Embarrassing unfinished works from great writers
QUESTION | Dear ed, I often hear about great writers, composers, and scientists leaving behind unfinished works at their death, or about recently unearthed works which remain unedited. Why is it so hard to get my hands on these?
Steve Musto
Wheaton, IL
ed SPEAKS | Dear Steve, the reason is simple: Great artists get old, get nutty, and can crank out some pretty embarrassing stuff. Some people think it's better to keep this stuff under wraps than to smudge a great reputation or slay some sacred cows. Take a look at some of the stuff from my own vault, and I think you'll agree with them:
William Shakespeare
Timaeus' soliloquy from the unfinished Man From Pantalona
Ah! These tights! How doth they beset me with emasculation! Such star-crossed hosiery! Yea, verily, they ride up like the steeds of black Tartarus! Oh, but nay! Nay! When mother dear declareth, 'Pish, child! Tis most suitable for prancing!' But would not denim of Levi or a sensible Chino prance as sweet? Fie on these leggings! Yet ... soft ... would that they came in a gentle pastel. Then a mite my heart's bile should sweeten.
ee cummings
An uncollected poem
this darn
typewriter
has no
stinking
shift key.
Plato
From the unfinished Socratic dialogue, "Au Naturel"

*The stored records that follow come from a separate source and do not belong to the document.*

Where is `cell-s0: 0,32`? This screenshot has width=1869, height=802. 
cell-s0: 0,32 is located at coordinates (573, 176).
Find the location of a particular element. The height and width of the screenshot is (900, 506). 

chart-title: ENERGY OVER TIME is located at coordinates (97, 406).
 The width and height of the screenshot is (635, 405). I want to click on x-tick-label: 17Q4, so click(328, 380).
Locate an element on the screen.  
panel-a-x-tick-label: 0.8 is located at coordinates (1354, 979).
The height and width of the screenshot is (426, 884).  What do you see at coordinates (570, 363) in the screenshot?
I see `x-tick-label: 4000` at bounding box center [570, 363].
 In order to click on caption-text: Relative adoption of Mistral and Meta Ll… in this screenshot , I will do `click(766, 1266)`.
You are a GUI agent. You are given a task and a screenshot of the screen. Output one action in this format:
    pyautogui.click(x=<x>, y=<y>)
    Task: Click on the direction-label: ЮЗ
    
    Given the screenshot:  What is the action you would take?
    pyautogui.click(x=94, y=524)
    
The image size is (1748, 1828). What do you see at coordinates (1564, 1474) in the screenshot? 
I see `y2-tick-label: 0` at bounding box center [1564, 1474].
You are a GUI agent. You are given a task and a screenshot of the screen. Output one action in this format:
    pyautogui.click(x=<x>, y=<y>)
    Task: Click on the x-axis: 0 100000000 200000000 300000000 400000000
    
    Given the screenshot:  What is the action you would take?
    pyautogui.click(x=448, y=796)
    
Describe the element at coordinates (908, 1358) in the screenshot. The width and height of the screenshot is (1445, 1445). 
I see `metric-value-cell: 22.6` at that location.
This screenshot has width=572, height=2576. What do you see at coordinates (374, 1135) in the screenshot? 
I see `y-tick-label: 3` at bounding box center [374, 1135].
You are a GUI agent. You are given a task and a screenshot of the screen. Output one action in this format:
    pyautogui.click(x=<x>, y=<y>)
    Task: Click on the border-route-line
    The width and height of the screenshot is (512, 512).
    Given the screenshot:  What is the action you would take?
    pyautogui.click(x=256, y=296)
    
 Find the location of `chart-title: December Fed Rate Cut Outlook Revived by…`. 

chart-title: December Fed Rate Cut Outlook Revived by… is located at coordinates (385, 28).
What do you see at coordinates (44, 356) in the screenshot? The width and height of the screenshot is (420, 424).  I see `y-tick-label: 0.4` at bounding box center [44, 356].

SOCRATES: So then, Vacuous, can a man be both clothed and unclothed?
VACUOUS: It cannot be so, Socrates.
SOCRATES: And if clothing is not an option, what then?
VACUOUS: Why, then he would be nude.
SOCRATES: It seems inevitable.
VACUOUS: Indeed, it seems so.
I won't even bother including the missing pages from Walden where Thoreau pines for cable TV and a jacuzzi. I think you get the picture.